# Suche schnelles notebook bis 14"



## foin (13. Oktober 2010)

Ich suche nen schnelles notebook 13-14 Zoll... Bis ca 1300€ ich hätte da an nen MacBook pro gedacht, aber was meint ihr??? Ich will das Notebook mal mit in die Schule nehmen und damit auch mal spielen... Sollte nicht allzu schwer sein und der Akku sollte sehr gut sein... 
Achso, wäre gut, wenn das billiger geht...1300 ist max

Danke,
Foin


----------



## Herbboy (13. Oktober 2010)

Was willst Du denn spielen, und mit welchen Details? Von Acer gibt es die timeline-Serie, unter 1000€, mit einer AMD 5650. Das reicht für aktuelle games auf mittel noch aus. Dafür ist die Verarbeitung nicht so gut wie bei nem macbook, aber die ist natürlich trotzdem nicht "mies", die ist halt guter Durchschnitt.

Im macbook wäre nur eine nvidia 9400m drin, die ist deutlich schwächer - das schon ältere CoD4 geht da in mittel mit 30FPS. Zum Vergleich: mit ner 5650 wären es 75FPS. Bei CoD MW2 in mittel wären es noch ca. 45-50FPS, also deutlich besser für Spiele geeignet.


----------



## rabe08 (13. Oktober 2010)

Für ein MacBook pro würde ich hier schauen Generalüberholter Mac - Apple Store (Deutschland) , woanders wirst Du nicht in Deinem Budget bleiben können...

Ansonsten ist das hier auch schön: Informationen zum Alienware M11x Spiele-Notebook | Dell Deutschland.
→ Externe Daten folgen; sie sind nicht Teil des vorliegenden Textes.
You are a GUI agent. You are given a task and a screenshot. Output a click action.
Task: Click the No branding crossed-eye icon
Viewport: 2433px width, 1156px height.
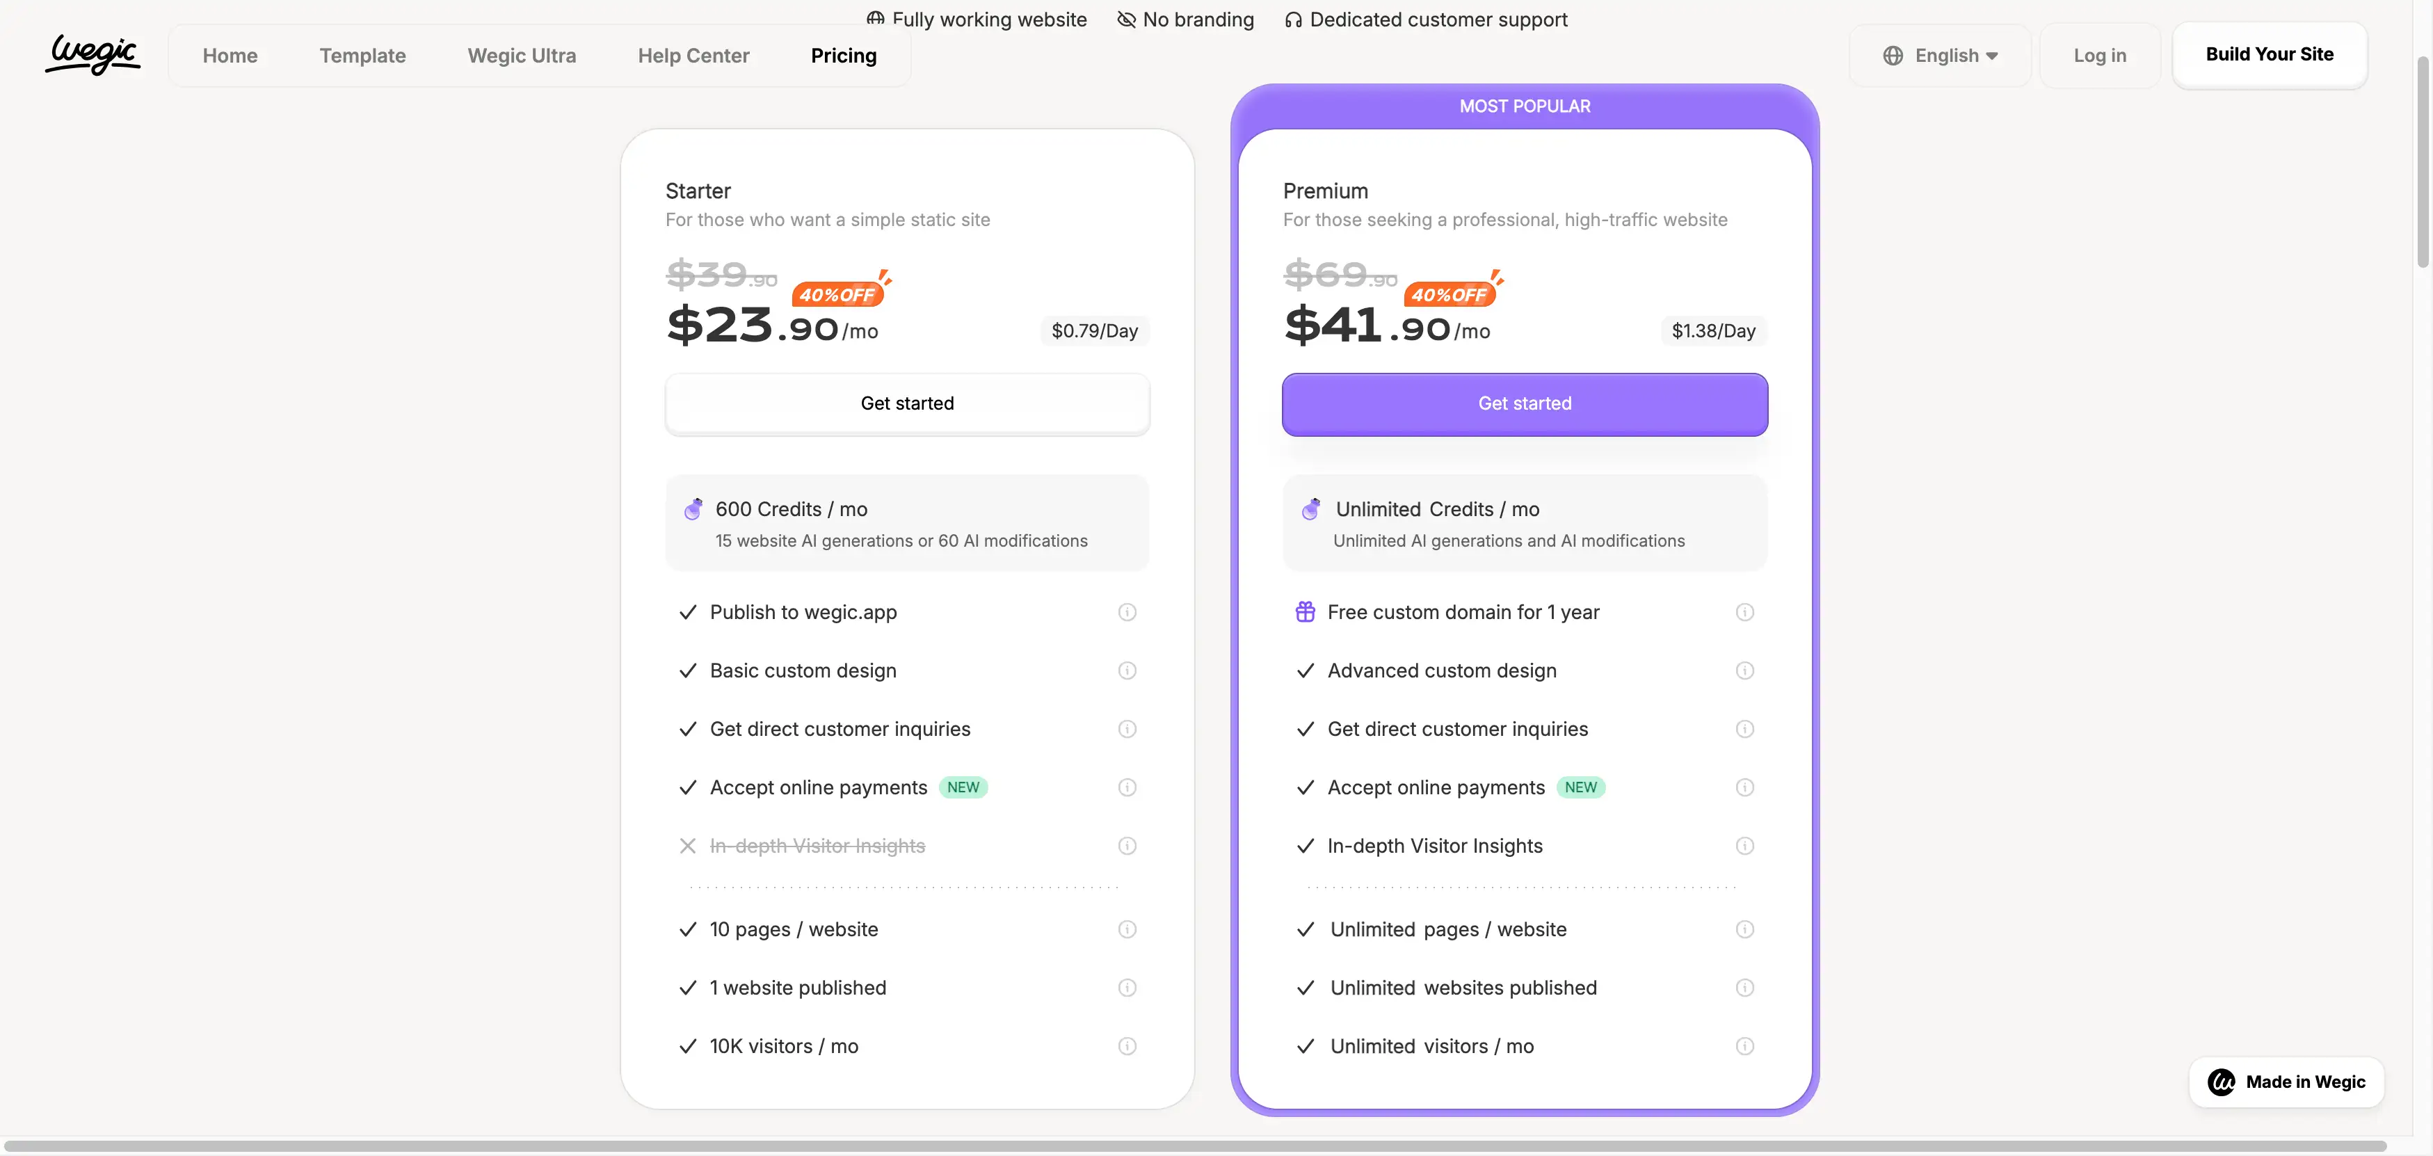(x=1126, y=19)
Wird bei Deinem Budget noch nicht mal die kleinste Ausführung.


----------



## foin (13. Oktober 2010)

Ich will nen 1: Zoll Mac boook pro, da geht für 1300€ einiges... 11" ist mir zu klein... Das MacBook hat ne NVIDIA 320 m drin, keine 9400m ... Ich will nicht viel oder auf hohen auflösungen zocken, habe ja nen guten pc... 
Die von Acer werde ich mir nochmal genauer anschauen, scheinen sehr gut zu sein...


----------



## Herbboy (13. Oktober 2010)

foin schrieb:


> Das MacBook hat ne NVIDIA 320 m drin, keine 9400m ...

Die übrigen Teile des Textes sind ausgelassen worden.